What to do | Return each line of the listing below that contains the string "Task". Treat uppercase and lowercase letters as different.
Material for this exercise start
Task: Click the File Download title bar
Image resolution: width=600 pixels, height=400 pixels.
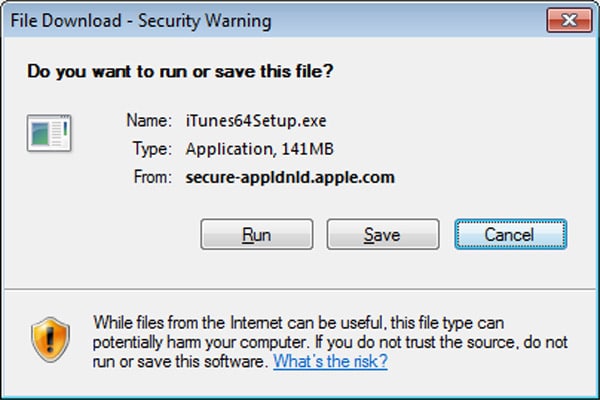Action: click(x=300, y=18)
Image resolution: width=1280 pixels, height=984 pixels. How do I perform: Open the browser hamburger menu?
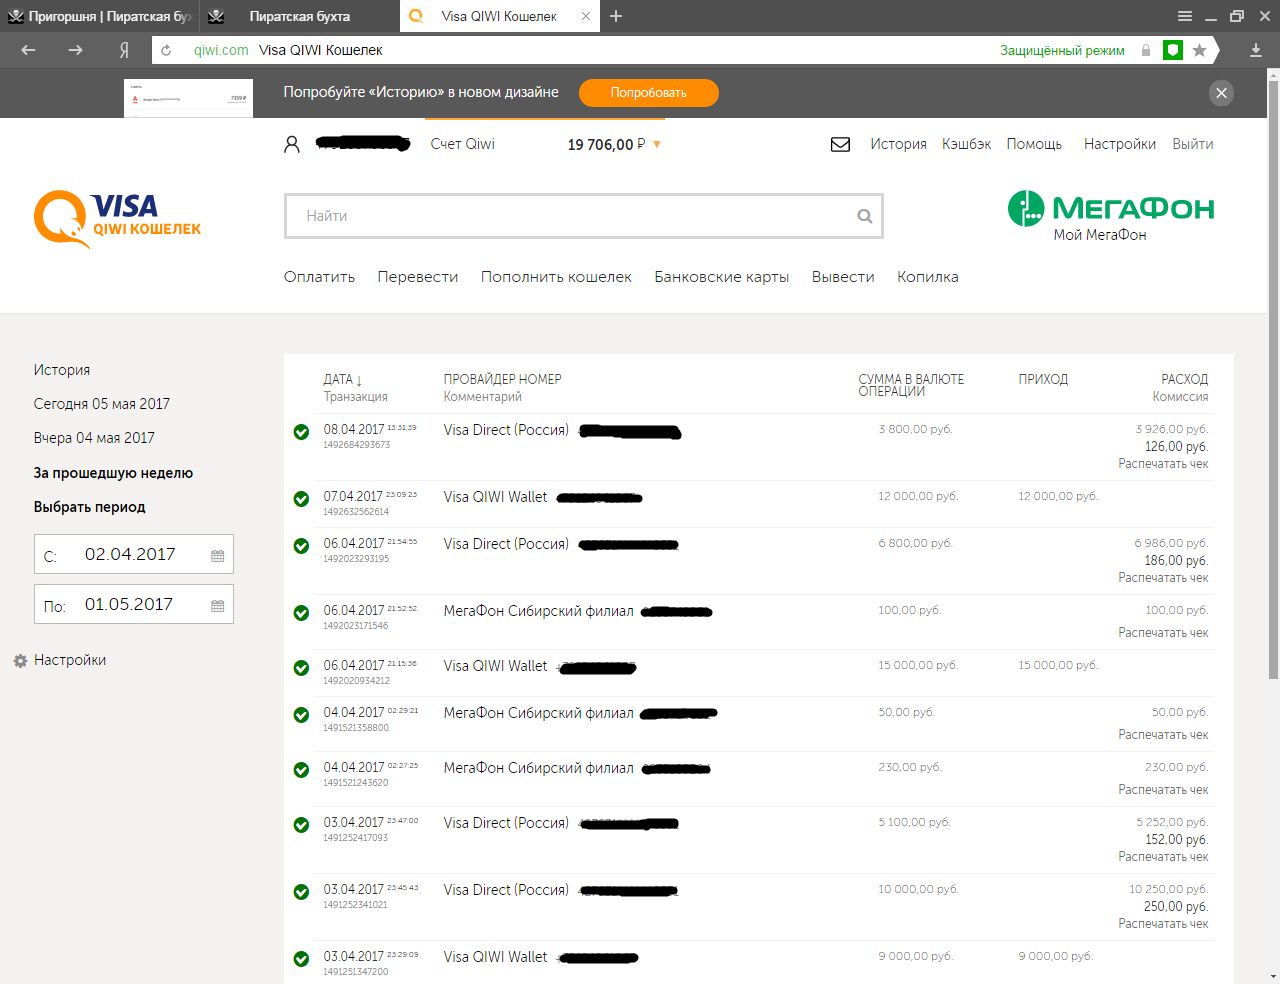click(x=1184, y=16)
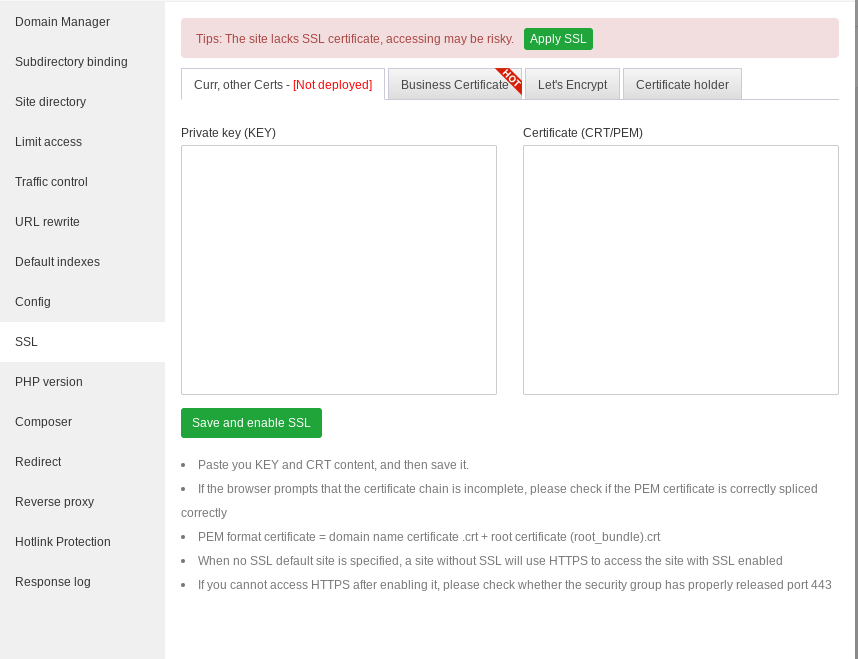This screenshot has height=659, width=858.
Task: Open the Certificate holder tab
Action: pos(682,85)
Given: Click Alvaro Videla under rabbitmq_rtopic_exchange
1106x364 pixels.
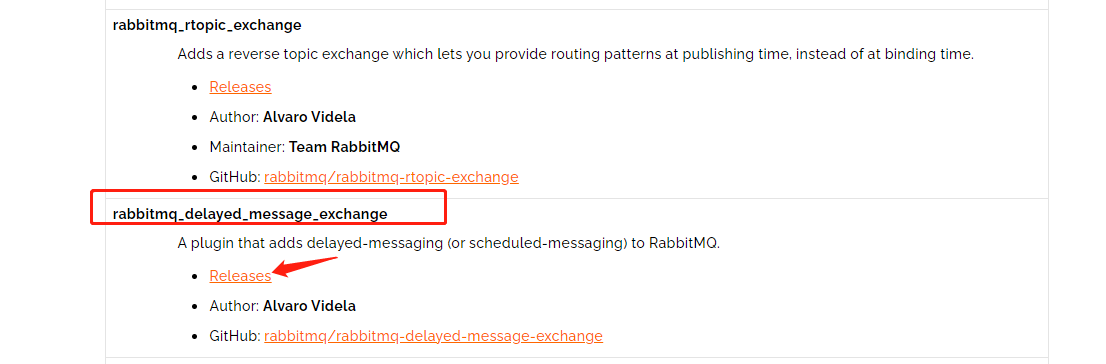Looking at the screenshot, I should point(310,117).
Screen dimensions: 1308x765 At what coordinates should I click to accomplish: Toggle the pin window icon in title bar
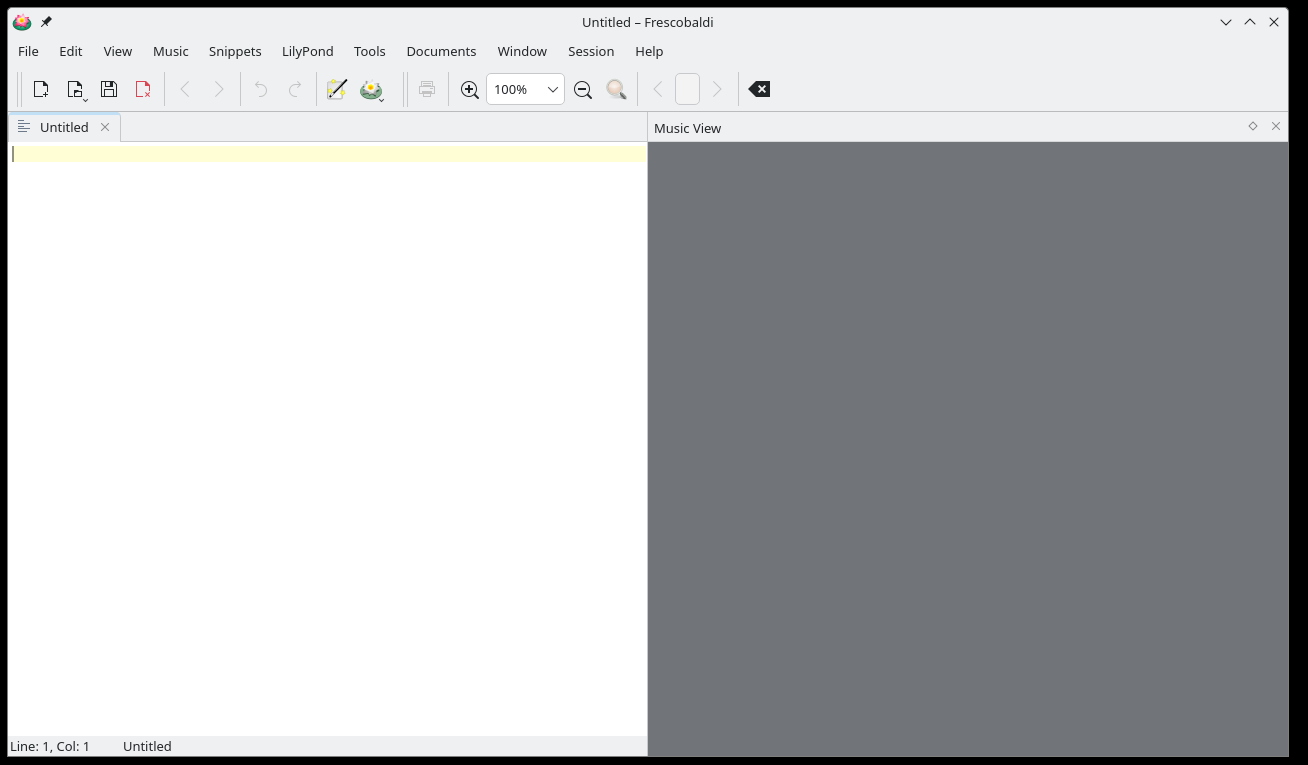(x=46, y=22)
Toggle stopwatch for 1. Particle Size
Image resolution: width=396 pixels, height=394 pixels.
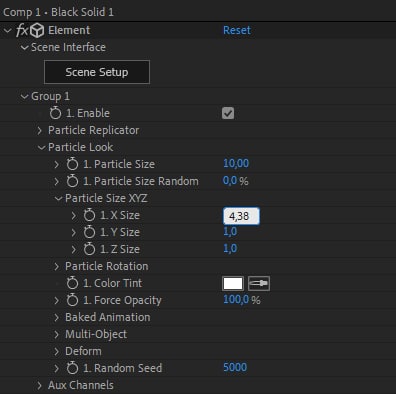tap(72, 164)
Material for this exercise end
Exercise output |
Task: Click the File Download title bar
Task: Open the Certificate holder tab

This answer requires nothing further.